The News
As companies prepare to spend trillions on the AI race, it’s still not fully understood why the models do what they do. And without understanding these models at a deep level, they can’t be trusted to do anything where failure is not an option.
Lately, some intriguing research papers have tackled this problem — a reminder that there may still be some fundamental breakthroughs that could upend the industry.
One paper, published Tuesday by startup Pathway, makes some big claims about a new kind of transformer model that the authors say more closely mimics the way human brains actually work. (AI researchers have long been inspired by the brain, but the comparisons are often a bit of a stretch).
Know More
The challenge today is that chatbots, which tend to work as billions of neurons connected together in dense layers, start firing en masse when the LLM is working on a response. It appears like random order, so it’s extremely difficult to pick up on any patterns (some have tried, but none have cracked the code completely). Those artificial neurons never change, no matter how many times they are activated.
The neurons in our brains aren’t linked in the same way. Most of them are connected to smaller groups, and seem to fire more selectively and predictably when they are needed for a specific purpose. And, unlike the neurons in LLMs, ours are constantly changing. When two neurons fire at the same time, the synapses between them grow stronger.

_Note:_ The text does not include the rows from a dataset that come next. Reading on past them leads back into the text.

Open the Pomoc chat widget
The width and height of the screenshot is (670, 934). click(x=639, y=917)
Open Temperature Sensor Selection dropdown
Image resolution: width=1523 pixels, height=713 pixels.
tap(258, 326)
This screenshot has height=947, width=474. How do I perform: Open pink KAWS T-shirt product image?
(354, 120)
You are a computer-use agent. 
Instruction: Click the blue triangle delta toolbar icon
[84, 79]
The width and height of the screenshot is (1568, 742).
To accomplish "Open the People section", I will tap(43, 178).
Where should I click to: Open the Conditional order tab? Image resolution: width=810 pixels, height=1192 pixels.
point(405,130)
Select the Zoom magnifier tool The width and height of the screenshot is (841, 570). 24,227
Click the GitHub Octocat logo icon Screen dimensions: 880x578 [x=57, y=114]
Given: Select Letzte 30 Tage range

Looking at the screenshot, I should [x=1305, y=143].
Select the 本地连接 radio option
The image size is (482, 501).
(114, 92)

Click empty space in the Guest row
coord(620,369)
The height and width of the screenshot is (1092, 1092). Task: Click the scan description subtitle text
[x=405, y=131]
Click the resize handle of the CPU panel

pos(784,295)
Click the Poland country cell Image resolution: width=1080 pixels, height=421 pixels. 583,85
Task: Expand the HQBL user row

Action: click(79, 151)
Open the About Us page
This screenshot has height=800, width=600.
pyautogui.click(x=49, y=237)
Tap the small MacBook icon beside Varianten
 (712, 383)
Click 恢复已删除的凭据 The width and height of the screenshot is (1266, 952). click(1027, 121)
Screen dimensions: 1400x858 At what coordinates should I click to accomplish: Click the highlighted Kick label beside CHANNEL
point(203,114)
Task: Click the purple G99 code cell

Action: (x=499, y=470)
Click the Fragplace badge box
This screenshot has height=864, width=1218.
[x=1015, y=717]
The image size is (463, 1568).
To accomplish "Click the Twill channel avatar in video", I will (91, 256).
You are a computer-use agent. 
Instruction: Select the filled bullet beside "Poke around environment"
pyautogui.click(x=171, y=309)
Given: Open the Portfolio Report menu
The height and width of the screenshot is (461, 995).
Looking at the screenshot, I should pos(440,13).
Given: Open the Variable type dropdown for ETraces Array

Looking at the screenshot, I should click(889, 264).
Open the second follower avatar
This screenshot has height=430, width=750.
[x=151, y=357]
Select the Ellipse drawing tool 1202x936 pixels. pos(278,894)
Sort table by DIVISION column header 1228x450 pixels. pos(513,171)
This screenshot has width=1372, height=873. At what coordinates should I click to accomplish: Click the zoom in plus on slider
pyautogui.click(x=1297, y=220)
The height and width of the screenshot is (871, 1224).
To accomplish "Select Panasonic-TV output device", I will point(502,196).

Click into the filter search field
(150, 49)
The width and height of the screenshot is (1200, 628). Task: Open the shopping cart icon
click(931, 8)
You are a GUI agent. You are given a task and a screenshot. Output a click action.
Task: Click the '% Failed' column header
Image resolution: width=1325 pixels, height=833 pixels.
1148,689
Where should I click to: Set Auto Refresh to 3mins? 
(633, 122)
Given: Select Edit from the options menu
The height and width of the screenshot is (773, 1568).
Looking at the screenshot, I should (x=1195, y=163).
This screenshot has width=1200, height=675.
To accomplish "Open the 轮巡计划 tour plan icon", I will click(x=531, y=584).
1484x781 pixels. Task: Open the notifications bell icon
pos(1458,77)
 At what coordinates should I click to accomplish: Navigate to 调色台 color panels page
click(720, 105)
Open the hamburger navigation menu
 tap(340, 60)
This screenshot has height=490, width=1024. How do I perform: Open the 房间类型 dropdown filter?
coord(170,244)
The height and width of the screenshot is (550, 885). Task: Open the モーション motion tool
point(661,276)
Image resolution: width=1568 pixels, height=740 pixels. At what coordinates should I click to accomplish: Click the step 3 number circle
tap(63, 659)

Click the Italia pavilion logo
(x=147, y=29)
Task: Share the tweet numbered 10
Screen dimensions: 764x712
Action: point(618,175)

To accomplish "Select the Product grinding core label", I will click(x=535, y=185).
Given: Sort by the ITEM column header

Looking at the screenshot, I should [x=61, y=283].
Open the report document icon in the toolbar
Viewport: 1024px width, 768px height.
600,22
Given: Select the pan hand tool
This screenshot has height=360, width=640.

Pathway’s experimental model, which it calls “Dragon Hatchling,” uses a variation of the transformer architecture that powers today’s LLMs, but with differences that attempt to mimic the brain. The neurons in Dragon Hatchling are simplified compared to traditional LLMs, and the company says the architecture allows it to see a direct cause-and-effect relationship between the neurons firing and the output of the model.
Pathway also says it has found a way to constantly update the connections between artificial neurons — what’s known in neuroscience as Hebbian learning. So, while the core part of Pathway’s model will stay fixed, like a traditional LLM, another part of it will change as you interact with it, allowing it to continuously learn.
It’s unclear whether Pathway is onto a real breakthrough, or just a fascinating hypothesis. The paper is a new way of combining a bunch of ideas that are already out there, but the method hasn’t yet been proven at scale. It’s possible that, as the model gets bigger, its theories won’t hold. Still, it might be the kind of academia-level idea that’s necessary to break through the current limitations of LLMs.